▸ RECORDS SUPPLIED
• • • • • • •

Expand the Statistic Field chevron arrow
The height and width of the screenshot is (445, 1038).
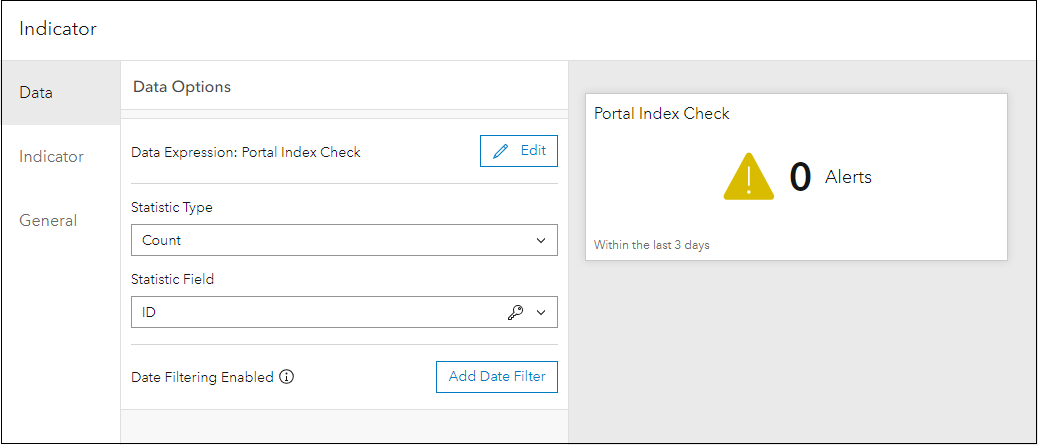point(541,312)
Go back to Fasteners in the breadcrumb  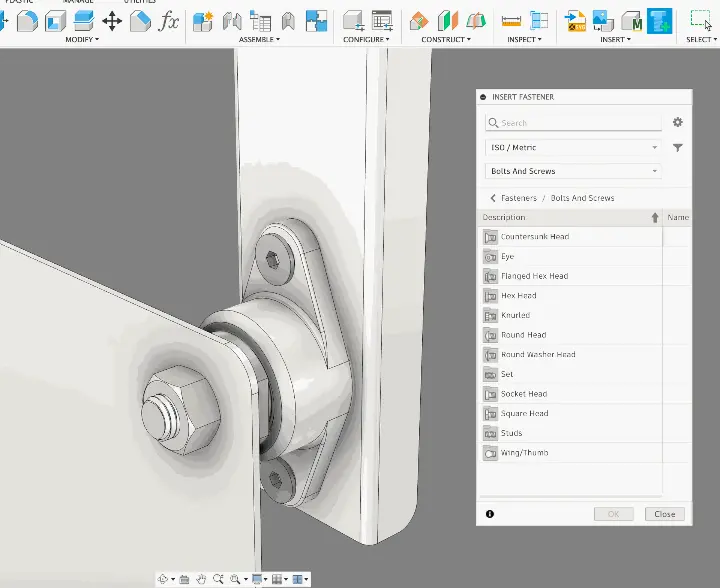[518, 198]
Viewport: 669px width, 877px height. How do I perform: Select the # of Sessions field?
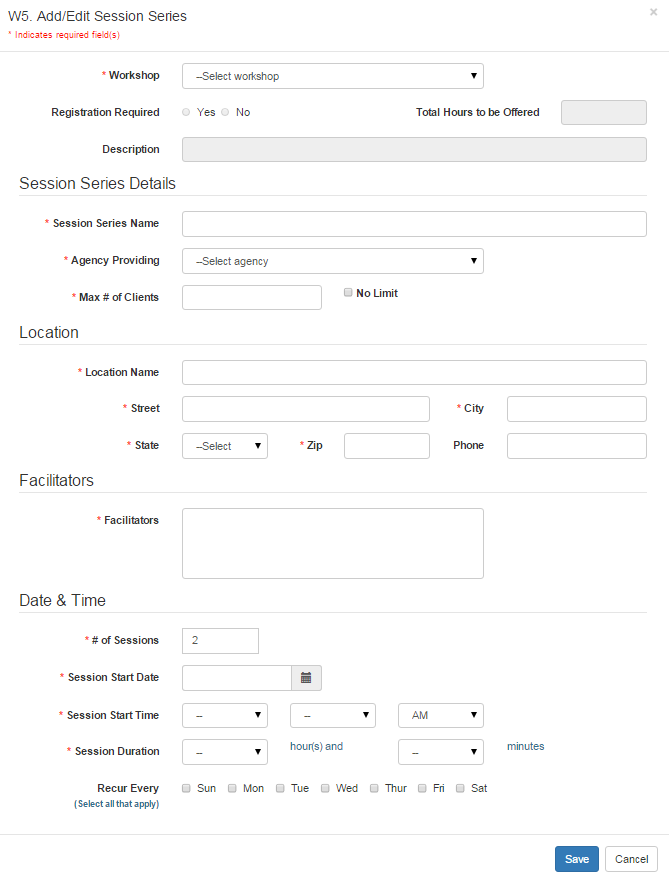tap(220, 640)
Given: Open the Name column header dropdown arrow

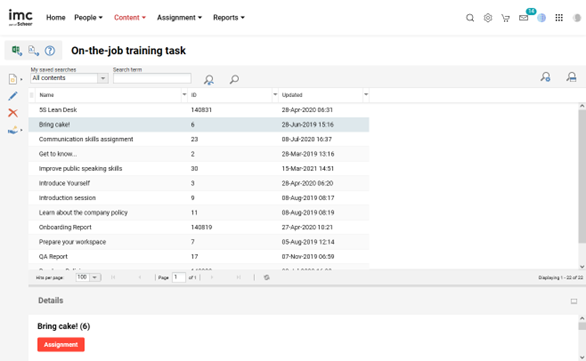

• • • • • • •

▸ PROMPT
Output, exactly and only: the line containing "Viewport: 669px width, 877px", the last line of the listing above, and every line in between. Leave the pictures out.

▸ RESPONSE
Viewport: 669px width, 877px height. How do I perform: Select the # of Sessions field?
tap(220, 640)
Given: Open the Name column header dropdown arrow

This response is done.